Unless you're PGP'ing everything that comes and goes from your mailbox, you have Z E R O guaranteed security. Sure your mail server host may claim that they are hosting only, but you can never be sure that an employee has not gone rouge. What if the host decides to start monitoring your mail server upstream?
Host the server at home instead? Well do you trust your ISP? I imagine you don't.
Trust along the entire transit of the message, as well as the final destination? Can't there either.
So in the end it doesn't matter if there's yet another service in the middle. API or host or anything. If you're not encrypting it locally it doesn't matter. Period. The only point you can sell on is you are removing a service that can cause a point of failure. But don't act like it's more secure than before.
I'm well aware of that. Right now it's just as important for me to try to manage my security and privacy.
Hosting the mail server at home would be a possibility (we have a fiber connection). I could also place a server in the datacenter of a friend and do the mail hosting myself. I don't want to spend the time to manage my email hosting since I'm depending on it. Running your own mailserver is not as easy as it sounds like. It's rather time consuming when you want to do it in a sound way:
- Spam filtering
- DKIM
- SPF
- Security
etc... Sure I could follow a $random_tutorial but then I would surely miss a couple of best practices. I don't think this time is well spent because I'm paying other people more knowledgeable about email to do it for me. That's a conscious decision I made. I rather not have an additional party involved when I see no need.

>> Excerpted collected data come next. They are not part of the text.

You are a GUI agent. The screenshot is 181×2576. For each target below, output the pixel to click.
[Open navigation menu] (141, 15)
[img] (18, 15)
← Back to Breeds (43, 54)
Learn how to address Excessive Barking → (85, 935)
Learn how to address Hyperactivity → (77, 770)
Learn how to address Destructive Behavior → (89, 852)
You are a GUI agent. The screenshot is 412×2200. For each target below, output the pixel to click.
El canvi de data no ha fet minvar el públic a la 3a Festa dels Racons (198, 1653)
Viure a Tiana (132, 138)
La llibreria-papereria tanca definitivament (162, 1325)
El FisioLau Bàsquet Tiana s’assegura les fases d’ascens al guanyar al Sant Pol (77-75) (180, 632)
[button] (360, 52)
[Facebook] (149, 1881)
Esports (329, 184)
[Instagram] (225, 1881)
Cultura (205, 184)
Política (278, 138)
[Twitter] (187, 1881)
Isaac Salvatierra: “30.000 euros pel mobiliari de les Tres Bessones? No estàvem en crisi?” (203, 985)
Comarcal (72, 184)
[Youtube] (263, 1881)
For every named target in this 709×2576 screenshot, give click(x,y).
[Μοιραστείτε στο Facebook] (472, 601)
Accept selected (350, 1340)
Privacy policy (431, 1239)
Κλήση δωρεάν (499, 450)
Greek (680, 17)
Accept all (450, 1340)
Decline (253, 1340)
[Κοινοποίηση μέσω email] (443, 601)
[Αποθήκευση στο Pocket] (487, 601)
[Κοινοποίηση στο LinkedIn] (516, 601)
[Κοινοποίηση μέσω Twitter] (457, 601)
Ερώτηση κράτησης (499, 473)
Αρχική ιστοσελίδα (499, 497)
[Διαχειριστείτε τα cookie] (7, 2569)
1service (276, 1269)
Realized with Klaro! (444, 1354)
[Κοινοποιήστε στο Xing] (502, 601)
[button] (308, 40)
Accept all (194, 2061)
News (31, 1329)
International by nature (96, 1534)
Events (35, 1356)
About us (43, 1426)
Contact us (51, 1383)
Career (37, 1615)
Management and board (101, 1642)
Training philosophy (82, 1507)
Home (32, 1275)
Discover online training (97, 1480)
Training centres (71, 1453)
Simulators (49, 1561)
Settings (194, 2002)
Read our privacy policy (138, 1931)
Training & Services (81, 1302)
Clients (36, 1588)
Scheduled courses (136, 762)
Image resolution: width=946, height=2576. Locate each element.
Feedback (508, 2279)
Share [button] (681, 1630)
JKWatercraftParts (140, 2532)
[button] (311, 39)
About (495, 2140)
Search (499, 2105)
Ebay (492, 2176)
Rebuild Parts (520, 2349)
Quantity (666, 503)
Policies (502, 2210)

Please note that also used to run/help run a couple of large mail servers. So I have a general idea how they behave and what to do.
But that's how security works. Reducing the surface area is great, nothing wrong with that. However, the system is only as strong as the weakest link. E-mail is hilariously insecure, so just avoiding a single layer, API, or applications and calling it done is not enough.
Host the server at home instead? Well do you trust your ISP? I imagine you don't.
Trust along the entire transit of the message, as well as the final destination? Can't there either.
So in the end it doesn't matter if there's yet another service in the middle. API or host or anything. If you're not encrypting it locally it doesn't matter. Period. The only point you can sell on is you are removing a service that can cause a point of failure. But don't act like it's more secure than before.